### What is needed
Return verbatim the stretch of the data below from the line containing "At what coordinates" through the end of the data, including both ends. Leave out the pictures.

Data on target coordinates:
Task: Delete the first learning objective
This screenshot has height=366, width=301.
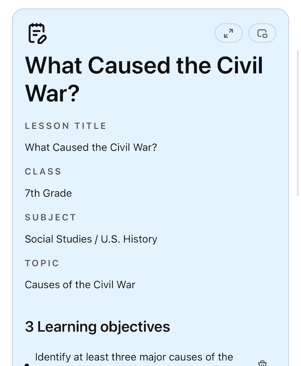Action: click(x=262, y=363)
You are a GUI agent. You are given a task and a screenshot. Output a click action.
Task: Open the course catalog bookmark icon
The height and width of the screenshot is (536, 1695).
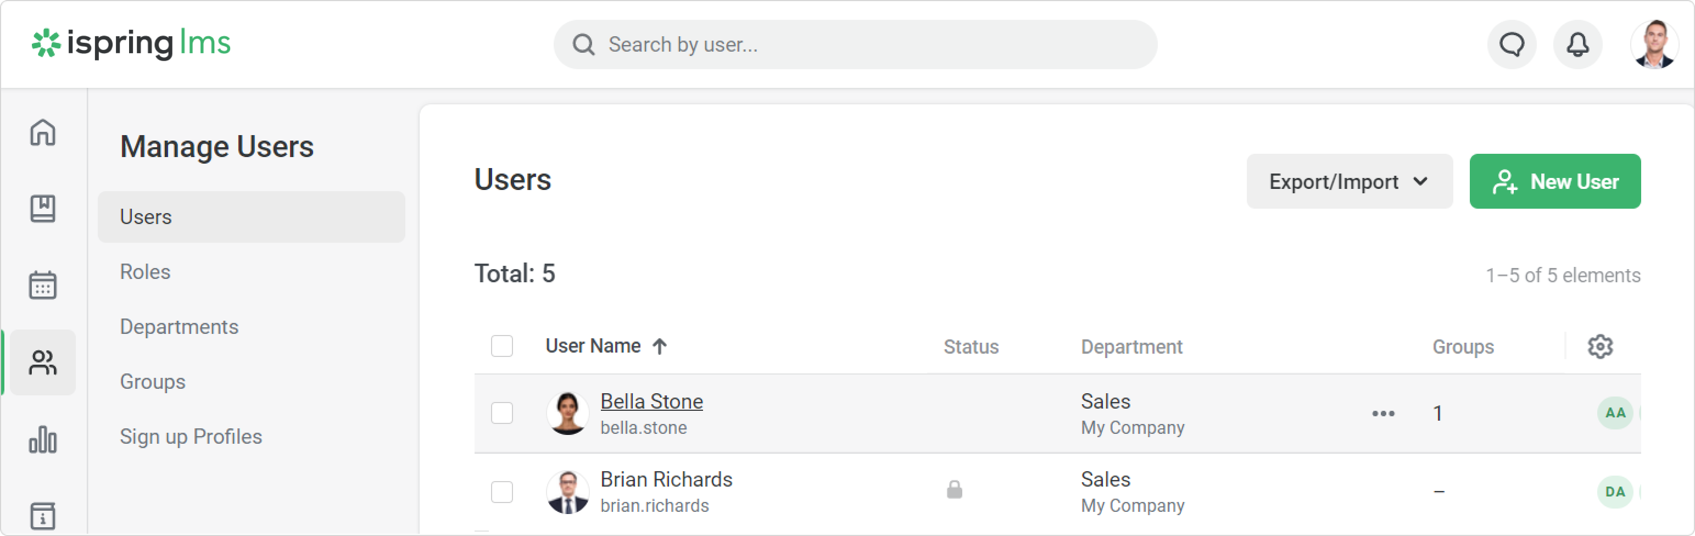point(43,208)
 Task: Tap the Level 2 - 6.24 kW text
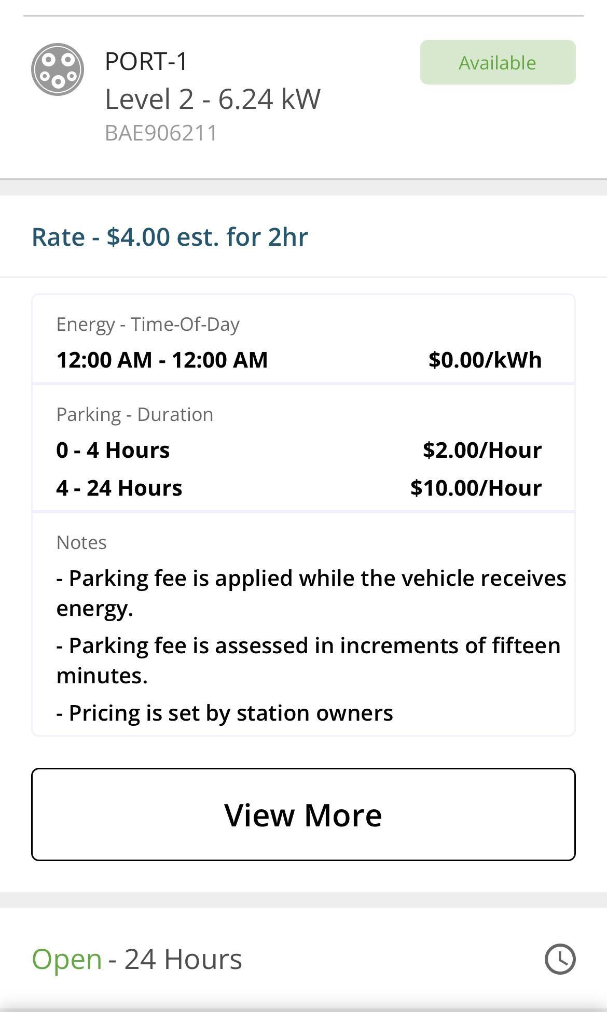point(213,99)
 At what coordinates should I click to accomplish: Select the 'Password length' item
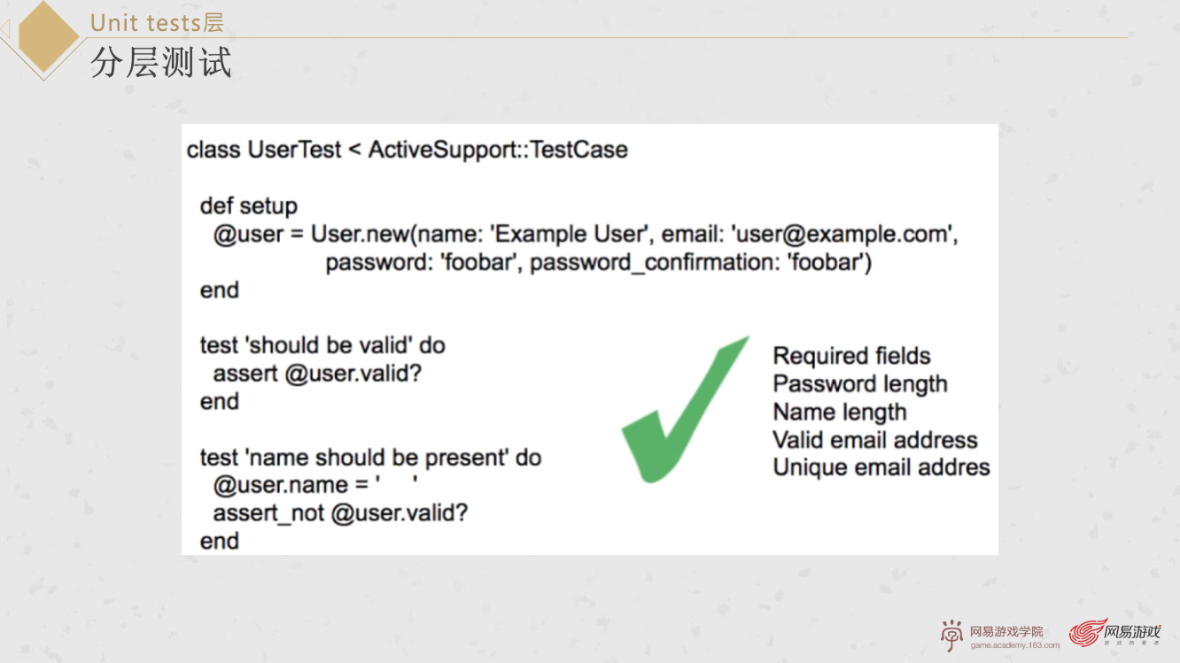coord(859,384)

### Answer to this task
 At what coordinates should I click to accomplish: Select the 'Password length' item
coord(859,384)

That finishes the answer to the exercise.